IL-1 beta-induced expression of PDGF-AA isoform in rabbit articular chondrocytes is modulated by TGF-beta 1

Abstract

Interleukin 1 beta (IL-1 beta) and platelet-derived growth factor (PDGF) induced proliferation in many cell types. Both peptides are released by activated macrophages and other cells in response to injury and are thought to play a crucial role in a number of pathological processes. We found that IL-1 beta stimulates proliferation of rabbit articular chondrocytes and induces synthesis and release of PDGF into their culture medium. This effect, which is time- and dose-dependent (0.05-5 ng/ml), is restricted to PDGF-AA, one of the three PDGF isoforms; IL-1 beta effect on PDGF is inhibited by actinomycin D and alpha-amanitin, suggesting a transcriptional regulation of PDGF-A chain.
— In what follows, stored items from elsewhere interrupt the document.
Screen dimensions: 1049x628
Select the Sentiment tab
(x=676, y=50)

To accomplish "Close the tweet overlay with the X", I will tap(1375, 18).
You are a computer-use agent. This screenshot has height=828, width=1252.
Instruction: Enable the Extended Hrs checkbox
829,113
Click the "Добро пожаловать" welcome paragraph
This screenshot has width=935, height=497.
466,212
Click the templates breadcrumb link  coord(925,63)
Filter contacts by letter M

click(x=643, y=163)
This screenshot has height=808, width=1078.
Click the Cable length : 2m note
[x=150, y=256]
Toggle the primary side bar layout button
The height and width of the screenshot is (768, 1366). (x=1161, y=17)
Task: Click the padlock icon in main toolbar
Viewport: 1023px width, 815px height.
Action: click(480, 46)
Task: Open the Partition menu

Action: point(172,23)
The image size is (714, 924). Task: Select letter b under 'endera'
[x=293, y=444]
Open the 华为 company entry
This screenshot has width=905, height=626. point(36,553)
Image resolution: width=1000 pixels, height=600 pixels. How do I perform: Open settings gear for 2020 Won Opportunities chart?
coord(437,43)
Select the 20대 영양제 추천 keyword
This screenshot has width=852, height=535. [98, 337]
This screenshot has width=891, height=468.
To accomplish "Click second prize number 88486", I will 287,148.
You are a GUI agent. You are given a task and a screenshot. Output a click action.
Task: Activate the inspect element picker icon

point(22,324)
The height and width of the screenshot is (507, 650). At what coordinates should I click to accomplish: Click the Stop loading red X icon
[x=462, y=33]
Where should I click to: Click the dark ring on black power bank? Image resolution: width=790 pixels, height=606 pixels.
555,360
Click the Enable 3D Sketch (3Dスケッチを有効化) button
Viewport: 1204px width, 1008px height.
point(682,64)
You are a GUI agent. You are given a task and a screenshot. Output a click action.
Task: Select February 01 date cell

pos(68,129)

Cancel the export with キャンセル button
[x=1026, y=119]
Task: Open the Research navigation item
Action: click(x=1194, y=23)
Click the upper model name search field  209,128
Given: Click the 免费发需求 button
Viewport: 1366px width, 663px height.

IL-1 beta stimulates PDGF-AA synthesis also in the presence of indomethacin, a prostaglandin synthesis inhibitor. Transforming growth factor beta 1 (TGF-beta 1), a dimeric polypeptide which displays multiple biological activities, inhibits in a dose-dependent manner (1-10 ng/ml) PDGF-AA production induced by IL-1 beta. In a binding assay, TGF-beta 1 induces 45% decrease in specific binding sites for 125I-IL-1 beta, with no change in affinity.